“You still reach them with imagination; you still reach them with love,” Baker said. “It was through imagination with many a young person that we got airplanes, telephones, motion pictures, you name it — it came through imagination first.” – Bob Baker
A vibrant imagination needs a good work out too, and soon there might be one less place in Los Angeles to exercise it.
The bad economy and new technologies have endangered a special nook in Downtown Los Angeles. Hidden away near an overpass sits a white block building, Bob Baker’s Marionette Theater, with a 50 year history of producing magic out of wood and strings.

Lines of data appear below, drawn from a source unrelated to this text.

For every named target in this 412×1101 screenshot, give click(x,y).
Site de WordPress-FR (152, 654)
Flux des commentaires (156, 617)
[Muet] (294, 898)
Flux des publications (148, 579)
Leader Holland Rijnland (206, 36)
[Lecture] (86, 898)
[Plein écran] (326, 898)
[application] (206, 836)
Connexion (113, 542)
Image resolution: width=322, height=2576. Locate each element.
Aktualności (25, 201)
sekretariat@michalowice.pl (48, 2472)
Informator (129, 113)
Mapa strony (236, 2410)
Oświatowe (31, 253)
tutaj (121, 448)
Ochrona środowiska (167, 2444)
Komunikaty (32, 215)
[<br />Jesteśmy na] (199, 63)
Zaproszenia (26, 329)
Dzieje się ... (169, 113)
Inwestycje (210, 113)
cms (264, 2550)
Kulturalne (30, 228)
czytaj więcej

Bob Baker started his marionette theater in 1953. Now registered as a historical landmark by the city of Los Angeles, it’s the longest running puppet theater in the US. Over the past decade, with the passing of business partner, Alton Wood, the digital advancements in movie effects, and the lack of public school funds for group field trips, the puppets are in serious trouble of abandonment.
Bob Baker, now close to 90 years old, is selling the theater, but not without putting up a fight to save both his theater and puppetry school.
According to the LA Times:
The total listing price for the five lots located on the corner of Glendale and First streets is listed at $2.05 million on Loopnet. This includes two vacant lots, the theater, storage and the corner parking lot.
Baker said he hopes that someone purchases the land with a lease-back option. Since the listing has been posted, Baker said they’ve already received calls from a few interested buyers. Baker’s also open to taking on an associate partner, or any other arrangements that could keep the theater in business, he said.
While you might not be able to afford purchasing a 2 million dollar theater, you can still make a charitable donation to keep Bob Baker’s Marionettes alive, at “Network for Good”.
Marionettes are completely fascinating – inanimate cartoons brought to life by faceless puppeteers, perhaps this is also the reason puppets can be irksome and down-right creepy, but in a fantastic, Roald Dahl kind of way. From a 300 year old Punch and Judy show, to Jim Henson’s The Dark Crystal, or a more recent portrayal in Being John Malkovitch, Marionettes give us a mythic and rich perspective on the world we’ve crafted and been crafted by, both the good and the bad. It’s a microcosm for all the world is and can be.
And it all happens to be housed in a time-capsule theater, hidden near an overpass, in Downtown Los Angeles, made with wood, and moved by strings. And while adults can appreciate Bob Baker’s Marionettes, only children can unlock its secrets through their own budding imagination.